An abdominal ultrasonographic examination revealed an enlarged right adrenal gland measuring 1.23 x 1.48 cm. The left adrenal gland was visualized and measured 3.2 mm (normal width) in a dorsoventral plane. The kidney size and architecture appeared normal, with no evidence of renal pelvic or ureteral dilatation. The liver, spleen, gastrointestinal tract, and urinary bladder appeared normal ultrasonographically. No enlarged mesenteric lymph nodes were seen, and the remainder of the study findings were unremarkable.

Spironolactone (1.5 mg/kg orally every 12 hours) was added to the treatment plan. The dose of potassium gluconate was increased to 4 mEq given orally every eight hours because the potassium concentration was rechecked and remained below the reference range. Serial recheck electrolyte profiles revealed progressively increasing potassium concentrations. The cat's generalized weakness improved along with resolution of the cervical ventroflexion. The resting plasma aldosterone concentration (PAC) was > 3,864 pmol/L (reference range = 194 to 388 pmol/L). This value, along with the ultrasonographic findings and interpretation of minimum database diagnostics excluding other differentials for hypokalemia and hypertension, confirmed a diagnosis of hyperaldosteronism.

Surgical excision of the adrenal mass was recommended to the owners, but it was declined because of financial considerations. Medical management was implemented. The cat was discharged with amlodipine (0.625 mg orally every 24 hours), spironolactone (6.25 mg orally every 12 hours), amoxicillin trihydrate-clavulanate potassium (62.5 mg total orally every 12 hours for seven days) and potassium gluconate (6 mEq orally every 12 hours).

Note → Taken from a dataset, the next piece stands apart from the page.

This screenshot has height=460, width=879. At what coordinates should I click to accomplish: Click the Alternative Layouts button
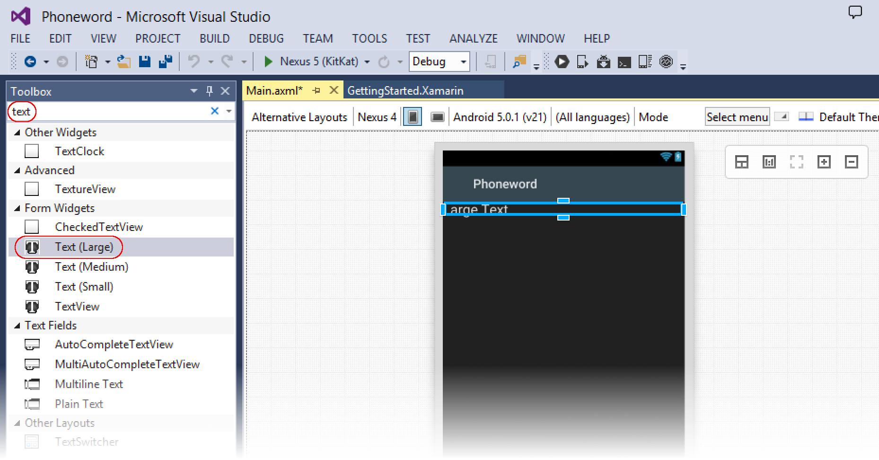[299, 117]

An initial recheck evaluation 10 days after discharge revealed a potassium concentration of 4.13 mEq/L and a systolic blood pressure of 130 mm Hg. The cat's owner reported improvement in the cat's weakness and lethargy, as well as return of usual jumping behaviors and normal gait and stance. A urine culture sample collected by cystocentesis was repeated after the antibiotics were discontinued, and the results were negative for growth.

Subsequent evaluations were performed every two months, and the cat remained normotensive with normal potassium concentrations. At the time of this manuscript, 19 months after diagnosis, the cat is reported to be doing well.